Judy Spooner Viewpoint: Sure, it's hot, but are you mowing in boxers?

Imagine living through 14 days of 90-degree temperatures with five days at 100 degrees or higher. There was no air conditioning anywhere, except for a few movie theaters.

By: Judy Spooner, South Washington County Bulletin

Imagine living through 14 days of 90-degree temperatures with five days at 100 degrees or higher. There was no air conditioning anywhere, except for a few movie theaters.

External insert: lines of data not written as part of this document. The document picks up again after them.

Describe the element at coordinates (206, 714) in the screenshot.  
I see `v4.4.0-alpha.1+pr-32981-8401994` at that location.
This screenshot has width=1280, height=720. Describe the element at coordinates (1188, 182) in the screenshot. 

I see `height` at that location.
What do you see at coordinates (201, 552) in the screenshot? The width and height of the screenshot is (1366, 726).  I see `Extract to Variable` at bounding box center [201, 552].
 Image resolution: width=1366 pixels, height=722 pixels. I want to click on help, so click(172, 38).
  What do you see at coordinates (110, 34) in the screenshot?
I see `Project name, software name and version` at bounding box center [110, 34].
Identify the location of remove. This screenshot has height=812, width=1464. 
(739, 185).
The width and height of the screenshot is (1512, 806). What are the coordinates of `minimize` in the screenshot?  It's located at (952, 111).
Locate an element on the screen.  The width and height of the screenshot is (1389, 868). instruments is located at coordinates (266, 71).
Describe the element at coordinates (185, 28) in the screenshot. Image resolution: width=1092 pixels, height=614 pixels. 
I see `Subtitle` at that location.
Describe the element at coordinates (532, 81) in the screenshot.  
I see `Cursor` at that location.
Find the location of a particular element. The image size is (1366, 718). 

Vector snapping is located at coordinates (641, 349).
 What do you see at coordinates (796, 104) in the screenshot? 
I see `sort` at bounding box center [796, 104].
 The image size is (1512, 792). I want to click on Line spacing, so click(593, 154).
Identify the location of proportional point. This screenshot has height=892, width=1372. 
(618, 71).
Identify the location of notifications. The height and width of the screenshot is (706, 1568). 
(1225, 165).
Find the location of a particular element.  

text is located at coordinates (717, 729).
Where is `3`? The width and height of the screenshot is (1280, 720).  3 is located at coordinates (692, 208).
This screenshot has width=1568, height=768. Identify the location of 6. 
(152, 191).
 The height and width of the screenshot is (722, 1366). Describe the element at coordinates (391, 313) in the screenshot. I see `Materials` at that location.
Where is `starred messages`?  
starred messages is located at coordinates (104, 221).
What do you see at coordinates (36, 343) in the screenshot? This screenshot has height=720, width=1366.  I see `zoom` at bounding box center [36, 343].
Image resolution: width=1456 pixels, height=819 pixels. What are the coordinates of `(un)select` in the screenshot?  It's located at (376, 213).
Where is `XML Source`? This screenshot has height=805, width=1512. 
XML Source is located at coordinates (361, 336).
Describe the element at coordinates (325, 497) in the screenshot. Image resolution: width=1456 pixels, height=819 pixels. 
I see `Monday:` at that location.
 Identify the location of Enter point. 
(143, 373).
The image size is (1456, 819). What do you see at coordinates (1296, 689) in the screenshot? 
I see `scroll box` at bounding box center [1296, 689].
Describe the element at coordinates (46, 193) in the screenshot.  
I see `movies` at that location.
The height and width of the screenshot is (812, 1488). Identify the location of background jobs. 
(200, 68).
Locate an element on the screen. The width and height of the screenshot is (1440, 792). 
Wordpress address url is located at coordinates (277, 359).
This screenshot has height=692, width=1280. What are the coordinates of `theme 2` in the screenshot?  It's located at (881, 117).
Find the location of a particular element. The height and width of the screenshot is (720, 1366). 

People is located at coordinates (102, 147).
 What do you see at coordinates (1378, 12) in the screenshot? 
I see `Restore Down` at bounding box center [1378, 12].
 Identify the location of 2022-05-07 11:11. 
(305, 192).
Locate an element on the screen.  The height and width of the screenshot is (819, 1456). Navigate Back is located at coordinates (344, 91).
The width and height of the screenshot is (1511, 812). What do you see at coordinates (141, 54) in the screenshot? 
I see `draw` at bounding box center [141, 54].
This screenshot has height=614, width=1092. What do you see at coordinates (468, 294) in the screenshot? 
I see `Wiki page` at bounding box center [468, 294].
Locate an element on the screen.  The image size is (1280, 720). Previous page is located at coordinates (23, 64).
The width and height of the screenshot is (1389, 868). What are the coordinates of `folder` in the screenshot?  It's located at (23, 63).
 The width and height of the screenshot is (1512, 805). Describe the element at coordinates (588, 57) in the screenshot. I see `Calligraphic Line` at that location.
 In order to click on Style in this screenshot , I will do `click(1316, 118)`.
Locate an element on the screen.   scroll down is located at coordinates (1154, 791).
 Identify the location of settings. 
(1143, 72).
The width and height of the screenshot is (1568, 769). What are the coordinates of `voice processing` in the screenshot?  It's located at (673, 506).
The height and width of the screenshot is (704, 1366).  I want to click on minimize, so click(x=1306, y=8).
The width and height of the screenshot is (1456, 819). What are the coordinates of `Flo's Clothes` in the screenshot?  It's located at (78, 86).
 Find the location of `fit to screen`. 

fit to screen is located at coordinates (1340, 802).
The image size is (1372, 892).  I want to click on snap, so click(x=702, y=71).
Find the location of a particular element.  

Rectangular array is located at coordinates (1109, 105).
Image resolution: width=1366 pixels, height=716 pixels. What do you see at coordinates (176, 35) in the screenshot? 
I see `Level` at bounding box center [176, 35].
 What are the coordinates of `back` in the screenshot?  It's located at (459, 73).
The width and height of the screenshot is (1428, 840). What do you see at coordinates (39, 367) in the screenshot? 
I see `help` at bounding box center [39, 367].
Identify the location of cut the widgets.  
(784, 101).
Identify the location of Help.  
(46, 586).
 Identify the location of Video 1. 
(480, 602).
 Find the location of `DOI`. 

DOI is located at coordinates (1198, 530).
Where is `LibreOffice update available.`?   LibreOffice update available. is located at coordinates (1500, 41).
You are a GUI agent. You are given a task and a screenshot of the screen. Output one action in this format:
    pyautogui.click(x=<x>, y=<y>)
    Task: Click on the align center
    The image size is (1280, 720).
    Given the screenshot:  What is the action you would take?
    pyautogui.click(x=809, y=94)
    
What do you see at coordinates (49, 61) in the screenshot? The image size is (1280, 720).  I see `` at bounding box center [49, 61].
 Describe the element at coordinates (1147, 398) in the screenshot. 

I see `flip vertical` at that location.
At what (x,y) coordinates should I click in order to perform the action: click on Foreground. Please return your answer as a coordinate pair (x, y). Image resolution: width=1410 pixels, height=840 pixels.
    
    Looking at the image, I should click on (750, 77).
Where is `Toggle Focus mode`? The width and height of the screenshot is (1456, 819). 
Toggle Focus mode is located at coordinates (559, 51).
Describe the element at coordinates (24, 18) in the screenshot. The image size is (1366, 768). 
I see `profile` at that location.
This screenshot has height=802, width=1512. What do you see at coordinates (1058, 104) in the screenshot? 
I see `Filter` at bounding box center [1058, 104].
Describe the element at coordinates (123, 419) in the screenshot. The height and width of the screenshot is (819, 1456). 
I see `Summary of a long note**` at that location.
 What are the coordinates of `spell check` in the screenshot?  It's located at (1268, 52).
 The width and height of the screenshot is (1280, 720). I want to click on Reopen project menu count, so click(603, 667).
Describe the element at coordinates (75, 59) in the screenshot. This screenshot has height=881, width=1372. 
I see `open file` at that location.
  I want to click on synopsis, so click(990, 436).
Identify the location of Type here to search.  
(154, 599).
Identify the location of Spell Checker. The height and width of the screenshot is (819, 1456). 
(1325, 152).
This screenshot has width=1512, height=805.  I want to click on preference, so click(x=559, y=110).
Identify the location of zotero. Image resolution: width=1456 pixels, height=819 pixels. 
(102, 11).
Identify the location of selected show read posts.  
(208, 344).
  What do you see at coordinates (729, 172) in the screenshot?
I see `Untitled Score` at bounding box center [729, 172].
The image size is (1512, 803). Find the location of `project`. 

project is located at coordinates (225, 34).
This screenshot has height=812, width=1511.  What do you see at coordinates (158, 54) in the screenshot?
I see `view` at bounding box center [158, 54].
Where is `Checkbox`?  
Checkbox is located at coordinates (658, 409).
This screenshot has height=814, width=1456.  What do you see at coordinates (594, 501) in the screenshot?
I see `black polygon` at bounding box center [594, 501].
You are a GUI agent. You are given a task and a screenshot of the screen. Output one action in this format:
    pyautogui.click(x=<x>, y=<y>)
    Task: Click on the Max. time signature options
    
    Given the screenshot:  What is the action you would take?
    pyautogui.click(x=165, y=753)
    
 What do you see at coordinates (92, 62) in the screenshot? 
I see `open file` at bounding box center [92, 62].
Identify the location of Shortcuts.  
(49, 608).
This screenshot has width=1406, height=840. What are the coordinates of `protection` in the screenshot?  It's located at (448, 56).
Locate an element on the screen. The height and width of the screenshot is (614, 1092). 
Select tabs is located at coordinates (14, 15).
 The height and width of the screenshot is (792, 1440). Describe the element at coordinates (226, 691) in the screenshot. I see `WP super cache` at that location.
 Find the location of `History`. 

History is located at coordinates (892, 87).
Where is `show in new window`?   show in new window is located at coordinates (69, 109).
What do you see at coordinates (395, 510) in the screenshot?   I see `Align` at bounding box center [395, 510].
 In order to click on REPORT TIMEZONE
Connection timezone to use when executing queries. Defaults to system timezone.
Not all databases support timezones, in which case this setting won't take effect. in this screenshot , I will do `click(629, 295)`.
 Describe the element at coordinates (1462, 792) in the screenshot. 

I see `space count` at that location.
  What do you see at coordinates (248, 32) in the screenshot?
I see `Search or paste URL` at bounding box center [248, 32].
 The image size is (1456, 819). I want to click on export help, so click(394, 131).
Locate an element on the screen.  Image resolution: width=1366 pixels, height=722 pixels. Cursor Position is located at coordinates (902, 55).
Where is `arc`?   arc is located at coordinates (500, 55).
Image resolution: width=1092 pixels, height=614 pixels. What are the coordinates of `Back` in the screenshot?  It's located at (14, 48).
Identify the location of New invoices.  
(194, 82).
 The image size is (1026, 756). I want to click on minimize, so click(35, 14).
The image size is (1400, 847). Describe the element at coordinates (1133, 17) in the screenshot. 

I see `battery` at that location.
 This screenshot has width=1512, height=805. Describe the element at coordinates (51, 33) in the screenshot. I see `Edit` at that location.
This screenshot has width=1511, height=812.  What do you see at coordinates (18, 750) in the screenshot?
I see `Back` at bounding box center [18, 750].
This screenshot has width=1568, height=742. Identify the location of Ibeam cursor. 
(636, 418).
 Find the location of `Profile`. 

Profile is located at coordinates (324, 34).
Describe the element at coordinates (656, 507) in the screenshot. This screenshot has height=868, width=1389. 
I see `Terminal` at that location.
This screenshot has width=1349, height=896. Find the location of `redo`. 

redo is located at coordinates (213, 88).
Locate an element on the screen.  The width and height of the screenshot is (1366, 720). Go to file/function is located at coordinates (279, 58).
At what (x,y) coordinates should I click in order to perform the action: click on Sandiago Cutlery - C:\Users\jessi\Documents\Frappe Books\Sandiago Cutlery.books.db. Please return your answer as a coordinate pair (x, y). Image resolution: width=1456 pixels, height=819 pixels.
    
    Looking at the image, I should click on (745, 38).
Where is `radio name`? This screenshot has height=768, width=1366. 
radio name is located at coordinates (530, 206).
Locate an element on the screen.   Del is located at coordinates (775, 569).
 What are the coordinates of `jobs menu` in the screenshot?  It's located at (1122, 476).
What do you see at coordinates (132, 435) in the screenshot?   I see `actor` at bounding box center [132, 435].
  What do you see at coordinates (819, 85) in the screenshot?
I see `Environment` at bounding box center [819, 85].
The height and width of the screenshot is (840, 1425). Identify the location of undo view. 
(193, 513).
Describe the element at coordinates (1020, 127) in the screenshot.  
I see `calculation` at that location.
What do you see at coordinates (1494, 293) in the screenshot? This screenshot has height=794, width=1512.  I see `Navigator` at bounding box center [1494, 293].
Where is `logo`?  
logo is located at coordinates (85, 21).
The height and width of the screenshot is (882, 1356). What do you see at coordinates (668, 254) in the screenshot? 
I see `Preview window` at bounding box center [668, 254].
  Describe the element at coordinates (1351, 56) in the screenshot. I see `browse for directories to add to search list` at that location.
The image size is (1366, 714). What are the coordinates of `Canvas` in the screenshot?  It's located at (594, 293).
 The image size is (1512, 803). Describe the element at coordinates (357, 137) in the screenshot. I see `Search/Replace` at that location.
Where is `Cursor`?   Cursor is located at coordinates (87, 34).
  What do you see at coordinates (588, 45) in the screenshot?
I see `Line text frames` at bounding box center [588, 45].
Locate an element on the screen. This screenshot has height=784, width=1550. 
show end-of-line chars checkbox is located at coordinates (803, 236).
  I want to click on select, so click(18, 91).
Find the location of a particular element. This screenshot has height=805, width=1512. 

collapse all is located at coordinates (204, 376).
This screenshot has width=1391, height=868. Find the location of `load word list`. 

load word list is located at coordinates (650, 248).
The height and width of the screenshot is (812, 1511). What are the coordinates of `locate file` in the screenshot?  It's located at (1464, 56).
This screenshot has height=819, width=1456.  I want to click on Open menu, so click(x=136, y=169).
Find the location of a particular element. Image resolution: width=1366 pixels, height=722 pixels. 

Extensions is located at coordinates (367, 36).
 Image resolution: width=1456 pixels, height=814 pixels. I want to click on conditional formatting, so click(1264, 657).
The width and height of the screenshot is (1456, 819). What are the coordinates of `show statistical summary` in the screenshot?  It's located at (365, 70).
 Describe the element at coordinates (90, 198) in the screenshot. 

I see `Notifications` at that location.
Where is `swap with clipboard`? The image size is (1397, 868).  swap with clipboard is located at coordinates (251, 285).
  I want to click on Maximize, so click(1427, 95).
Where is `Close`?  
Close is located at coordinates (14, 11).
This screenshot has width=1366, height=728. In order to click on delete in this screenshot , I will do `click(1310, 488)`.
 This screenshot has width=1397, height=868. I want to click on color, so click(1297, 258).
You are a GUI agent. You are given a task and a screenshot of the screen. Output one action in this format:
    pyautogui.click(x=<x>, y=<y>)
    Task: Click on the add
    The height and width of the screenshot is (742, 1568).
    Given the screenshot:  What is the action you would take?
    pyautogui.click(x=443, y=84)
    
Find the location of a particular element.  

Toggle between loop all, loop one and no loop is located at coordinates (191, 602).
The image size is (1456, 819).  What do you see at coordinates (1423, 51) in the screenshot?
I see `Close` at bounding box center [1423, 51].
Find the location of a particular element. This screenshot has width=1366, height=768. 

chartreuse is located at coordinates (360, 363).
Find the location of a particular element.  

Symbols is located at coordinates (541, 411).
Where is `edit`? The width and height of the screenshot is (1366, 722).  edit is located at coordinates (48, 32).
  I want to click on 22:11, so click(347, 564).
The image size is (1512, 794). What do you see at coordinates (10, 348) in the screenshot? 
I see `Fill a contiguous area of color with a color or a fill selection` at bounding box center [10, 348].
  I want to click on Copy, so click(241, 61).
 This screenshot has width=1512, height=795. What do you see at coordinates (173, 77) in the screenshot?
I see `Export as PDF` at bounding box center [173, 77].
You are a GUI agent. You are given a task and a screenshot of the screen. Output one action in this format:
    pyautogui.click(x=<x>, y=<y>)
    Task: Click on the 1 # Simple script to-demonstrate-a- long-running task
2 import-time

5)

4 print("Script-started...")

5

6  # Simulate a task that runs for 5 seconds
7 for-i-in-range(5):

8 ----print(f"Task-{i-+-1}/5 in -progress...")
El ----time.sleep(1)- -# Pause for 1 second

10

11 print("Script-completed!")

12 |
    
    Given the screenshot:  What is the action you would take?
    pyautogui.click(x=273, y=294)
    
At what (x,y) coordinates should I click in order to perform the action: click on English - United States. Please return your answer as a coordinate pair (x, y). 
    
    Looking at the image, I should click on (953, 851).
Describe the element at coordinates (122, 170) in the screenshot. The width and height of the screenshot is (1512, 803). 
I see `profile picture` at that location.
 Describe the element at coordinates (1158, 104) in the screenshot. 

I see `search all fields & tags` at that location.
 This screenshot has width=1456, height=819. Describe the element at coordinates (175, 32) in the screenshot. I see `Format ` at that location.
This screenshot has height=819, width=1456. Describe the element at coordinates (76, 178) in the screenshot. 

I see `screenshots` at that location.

It was the summer of 1936 and resulted in the 20th century’s worst disaster, second only to the Galveston Hurricane, when 5,000 people died from the Midwest to the East Coast. Nearly 180 people died of heat exhaustion in the Twin Cities. On July 6 of that year, it was 114 degrees in Moorhead.

When there is an unusually cold winter, people say that means there will be a hot summer. Weather statistics don’t bear that out, except for 1936, which was one of the coldest winters on record.

On July 13, my father, George Fletcher Booth, 20, escorted my mother, Marjorie May Havier, who had just celebrated her 16th birthday, to have dinner at his home and meet his parents for the first time.

My parents were raised in south Minneapolis. In recalling that summer, Dad said people slept on their lawns or walked to the many lakes in the city to sleep on the shores.

Still in the heart of the Great Depression, there were drought conditions all through the heart of the country. There were long stretches of hot weather throughout August until the ridge of high pressure moved off in September.

It was so hot, that in addition to Dust Bowl conditions, natural bacteria that helped fertilize crops died in the soil. Farming practices at the time added to the devastating effects of heat and drought. Crops weren’t rotated and when land was exhausted, before commercial fertilizers, farmers abandoned barren land and moved on.

People living in the 1930s observed society’s rules, however. There were no flip-flop sandals, halter tops or shorts worn in public except at the beach or summer cabins.

Women wore dresses and men, who weren’t farmers or construction workers, wore dark suits and hats. I have family pictures of picnics where my uncles had taken off suit jackets and rolled up the sleeves on their white shirts and my aunts were wearing dresses.

There were only small neighborhood grocery stores and not everyone owned a car. In the heat, people walked to and from local stores.

I can’t imagine what it was like on the fifth floor of a hospital or in a downtown office building.

Because my mother’s family followed the rules of society of the time, my mother put on her best dress and hat to meet what would become her future in-laws.

My grandfather, George Arthur Booth, was a practical man. He once trimmed a neighbor’s hedge just because it needed it.

On that July day when my father escorted the love of his life to his house, my grandfather decided that it was too hot to follow society’s rules.

He stripped to his boxer shorts, put on a butcher’s apron, and was mowing the lawn as the couple strolled up the walk.

“What did you think about that?” I asked my mother as she told the story.

“I tried not to notice,” she said. “It was way too hot to do anything else.”